Make sure your kid doesn't start watching a movie on your PC while the benchmarks are running. Hardware MPEG decoding tends to influence the outcome. (Autoplay let my two year old start Despicable Me by inserting the disk. Yay.)
As I said in my comment response to #Paul R, consider using OpenCL as it'll easily let you run the same code on the GPU and CPU without having to reimplement it.
(These are probably pretty obvious in retrospect.)
For reference, I made a similar example with time measurements. With GTX 660, the GPU speedup was 24X where its operation includes data transfers in addition to actual computation.
#include "cuda_runtime.h"
#include "device_launch_parameters.h"
#include <stdio.h>
#include <time.h>
#define N (1024*1024)
#define M (10000)
#define THREADS_PER_BLOCK 1024
void serial_add(double *a, double *b, double *c, int n, int m)
{
for(int index=0;index<n;index++)
{
for(int j=0;j<m;j++)
{
c[index] = a[index]*a[index] + b[index]*b[index];
}
}
}
__global__ void vector_add(double *a, double *b, double *c)
{
int index = blockIdx.x * blockDim.x + threadIdx.x;
for(int j=0;j<M;j++)
{
c[index] = a[index]*a[index] + b[index]*b[index];
}
}
int main()
{
clock_t start,end;
double *a, *b, *c;
int size = N * sizeof( double );
a = (double *)malloc( size );
b = (double *)malloc( size );
c = (double *)malloc( size );
for( int i = 0; i < N; i++ )
{
a[i] = b[i] = i;
c[i] = 0;
}
start = clock();
serial_add(a, b, c, N, M);
printf( "c[0] = %d\n",0,c[0] );
printf( "c[%d] = %d\n",N-1, c[N-1] );
end = clock();
float time1 = ((float)(end-start))/CLOCKS_PER_SEC;
printf("Serial: %f seconds\n",time1);
start = clock();
double *d_a, *d_b, *d_c;
cudaMalloc( (void **) &d_a, size );
cudaMalloc( (void **) &d_b, size );
cudaMalloc( (void **) &d_c, size );
cudaMemcpy( d_a, a, size, cudaMemcpyHostToDevice );
cudaMemcpy( d_b, b, size, cudaMemcpyHostToDevice );
vector_add<<< (N + (THREADS_PER_BLOCK-1)) / THREADS_PER_BLOCK, THREADS_PER_BLOCK >>>( d_a, d_b, d_c );
cudaMemcpy( c, d_c, size, cudaMemcpyDeviceToHost );
printf( "c[0] = %d\n",0,c[0] );
printf( "c[%d] = %d\n",N-1, c[N-1] );
free(a);
free(b);
free(c);
cudaFree( d_a );
cudaFree( d_b );
cudaFree( d_c );
end = clock();
float time2 = ((float)(end-start))/CLOCKS_PER_SEC;
printf("CUDA: %f seconds, Speedup: %f\n",time2, time1/time2);
return 0;
}
I agree with David's comments about OpenCL being a great way to test this, because of how easy it is to switch between running code on the CPU vs.

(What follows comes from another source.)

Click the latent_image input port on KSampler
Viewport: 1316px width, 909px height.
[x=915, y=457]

GPU. If you're able to work on a Mac, Apple has a nice bit of sample code that does an N-body simulation using OpenCL, with kernels running on the CPU, GPU, or both. You can switch between them in real time, and the FPS count is displayed onscreen.

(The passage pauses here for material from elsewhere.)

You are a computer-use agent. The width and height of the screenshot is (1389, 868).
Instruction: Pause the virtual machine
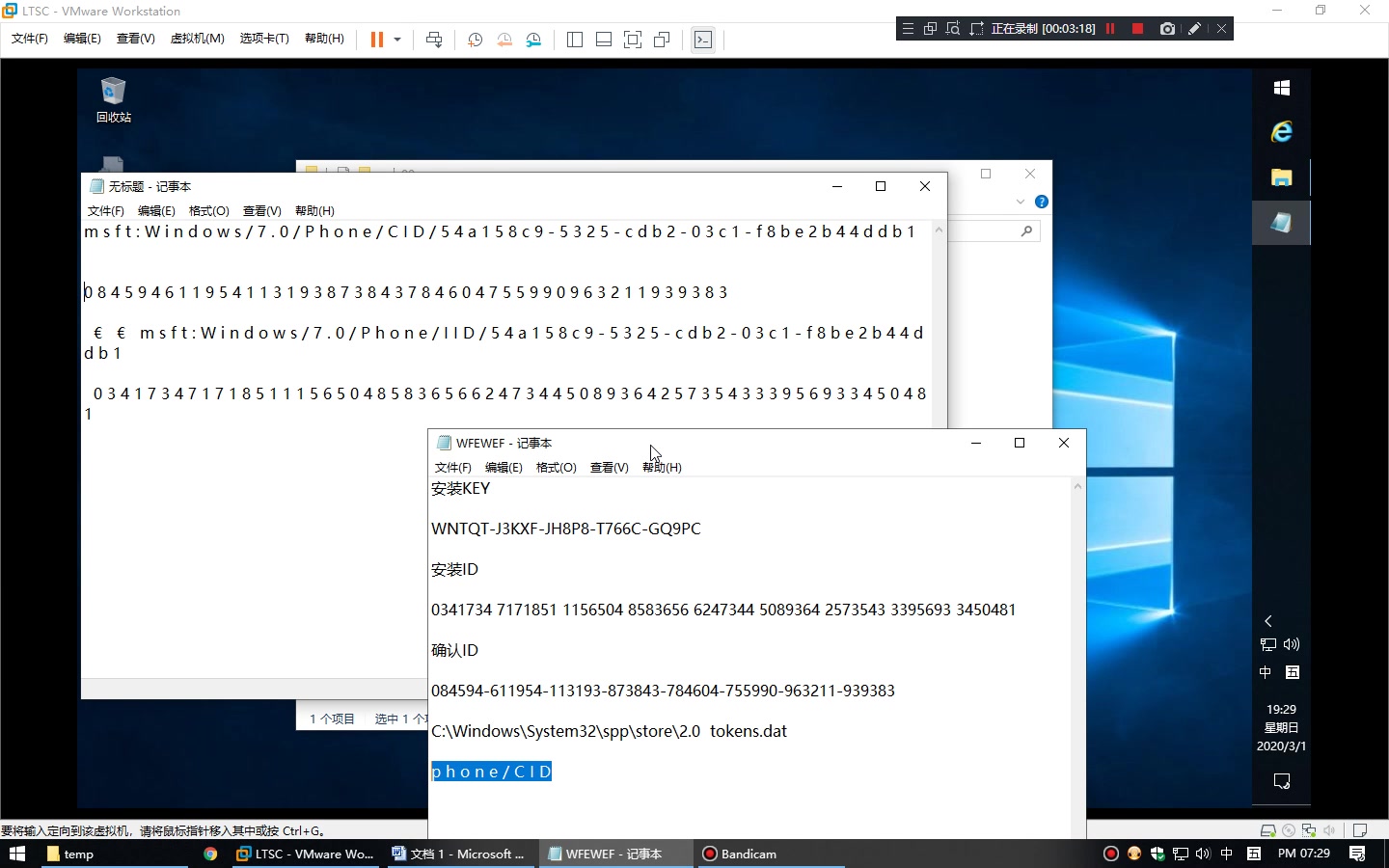pyautogui.click(x=375, y=40)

For a much simpler case, they have a "hello world" OpenCL command line application that calculates squares in a manner similar to what David describes. That could probably be ported to non-Mac platforms without much effort. To switch between GPU and CPU usage, I believe you just need to change the
int gpu = 1;
line in the hello.c source file to 0 for CPU, 1 for GPU.
Apple has some more OpenCL example code in their main Mac source code listing.

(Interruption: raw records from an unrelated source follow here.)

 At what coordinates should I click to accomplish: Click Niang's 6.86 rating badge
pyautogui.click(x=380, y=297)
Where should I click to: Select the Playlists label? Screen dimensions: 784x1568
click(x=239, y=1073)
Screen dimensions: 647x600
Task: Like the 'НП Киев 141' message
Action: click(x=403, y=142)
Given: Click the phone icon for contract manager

Dr. David Gohara had an example of OpenCL's GPU speedup when performing molecular dynamics calculations at the very end of this introductory video session on the topic (about around minute 34). In his calculation, he sees a roughly 27X speedup by going from a parallel implementation running on 8 CPU cores to a single GPU. Again, it's not the simplest of examples, but it shows a real-world application and the advantage of running certain calculations on the GPU.
I've also done some tinkering in the mobile space using OpenGL ES shaders to perform rudimentary calculations. I found that a simple color thresholding shader run across an image was roughly 14-28X faster when run as a shader on the GPU than the same calculation performed on the CPU for this particular device.